### Supplied text
···
Rise of the Silicon Valley Small Business
An emerging entrepreneurial archetype & prediction for the next era of startups
Update: An expanded version of this essay was featured in the tech publication Every.
We’re going to see more Silicon Valley startups that operate like small businesses.1
And some of them will have big outcomes. Perhaps even billion-dollar ones.
I call this phenomenon the Silicon Valley small business (an SV-SB for short).
So what’s the archetype of a Silicon Valley small business? How do they differ from traditional SMBs and tech startups? And, why now?
The Archetypes
I see 3 relevant archetypes — (1) the traditional small business (2) the traditional Silicon Valley startup, and (3) the Silicon Valley small business. While they have similarities, they’re defined by the differences across their business objective, team, strategy, financing model, and endgame (or exit strategy).
The traditional small business
When we think of a traditional small business, it’s often a local mom-and-pop shop or trade professional (e.g. carpenter, photographer) as a sole proprietor. They offer a known product or service to a localized market. Small business “owners” might lack formal business knowledge but they know their customers and niche operation. The company stays small, hiring modestly just to meet demand.2
These small businesses are capital constrained and yet may avoid outside capital, fearing dependence or debt. On top of this, they often operate relatively capital-intensive businesses (whether materials, labor, or otherwise). And with low margins and scarce working capital, any volatility is a risk. At the same time, they’re in it for the long run; they’re not thinking about an exit. Financially, they count hundreds, think in thousands, and dream about millions.
···
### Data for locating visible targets
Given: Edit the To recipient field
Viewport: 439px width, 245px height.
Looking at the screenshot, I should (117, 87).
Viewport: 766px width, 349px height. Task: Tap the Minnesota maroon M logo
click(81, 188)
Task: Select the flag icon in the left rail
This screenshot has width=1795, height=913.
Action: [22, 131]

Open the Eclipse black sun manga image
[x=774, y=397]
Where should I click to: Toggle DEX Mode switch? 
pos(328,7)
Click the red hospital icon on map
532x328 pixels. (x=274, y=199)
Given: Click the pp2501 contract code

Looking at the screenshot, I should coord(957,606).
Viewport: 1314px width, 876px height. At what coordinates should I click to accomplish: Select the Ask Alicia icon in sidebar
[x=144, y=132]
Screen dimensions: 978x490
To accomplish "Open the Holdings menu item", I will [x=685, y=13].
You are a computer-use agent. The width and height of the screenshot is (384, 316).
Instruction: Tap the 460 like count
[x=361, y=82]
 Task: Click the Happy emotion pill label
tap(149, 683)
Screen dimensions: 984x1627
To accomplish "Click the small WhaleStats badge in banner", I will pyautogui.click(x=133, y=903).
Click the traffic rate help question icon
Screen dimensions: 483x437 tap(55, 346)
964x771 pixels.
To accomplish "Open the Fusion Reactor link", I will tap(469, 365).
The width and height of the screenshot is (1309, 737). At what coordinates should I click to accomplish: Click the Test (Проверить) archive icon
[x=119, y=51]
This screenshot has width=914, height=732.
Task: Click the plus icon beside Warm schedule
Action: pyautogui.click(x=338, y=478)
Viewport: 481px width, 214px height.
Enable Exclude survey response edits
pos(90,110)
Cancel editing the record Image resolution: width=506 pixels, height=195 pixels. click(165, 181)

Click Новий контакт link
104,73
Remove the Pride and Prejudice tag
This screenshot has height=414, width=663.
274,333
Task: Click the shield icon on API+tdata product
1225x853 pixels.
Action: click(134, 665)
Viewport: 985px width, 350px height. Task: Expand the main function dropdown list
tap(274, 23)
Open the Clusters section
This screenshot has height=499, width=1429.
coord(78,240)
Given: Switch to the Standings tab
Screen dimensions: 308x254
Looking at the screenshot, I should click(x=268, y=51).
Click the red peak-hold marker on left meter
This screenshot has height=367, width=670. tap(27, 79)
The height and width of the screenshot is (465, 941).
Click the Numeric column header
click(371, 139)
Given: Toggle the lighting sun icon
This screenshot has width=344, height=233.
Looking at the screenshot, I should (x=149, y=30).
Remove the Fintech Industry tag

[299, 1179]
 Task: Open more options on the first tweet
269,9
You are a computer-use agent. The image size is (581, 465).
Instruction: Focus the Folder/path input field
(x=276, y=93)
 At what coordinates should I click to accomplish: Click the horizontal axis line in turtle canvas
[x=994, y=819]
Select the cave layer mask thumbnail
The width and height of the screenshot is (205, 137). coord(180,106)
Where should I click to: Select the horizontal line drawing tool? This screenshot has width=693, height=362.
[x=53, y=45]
···
### Your task
Can you retype the part of the essay on Silicon Valley small businesses between "The Archetypes" and "(or exit strategy).", inclusive? This listing has no connection to the essay on Silicon Valley small businesses.

### Result of the task
The Archetypes
I see 3 relevant archetypes — (1) the traditional small business (2) the traditional Silicon Valley startup, and (3) the Silicon Valley small business. While they have similarities, they’re defined by the differences across their business objective, team, strategy, financing model, and endgame (or exit strategy).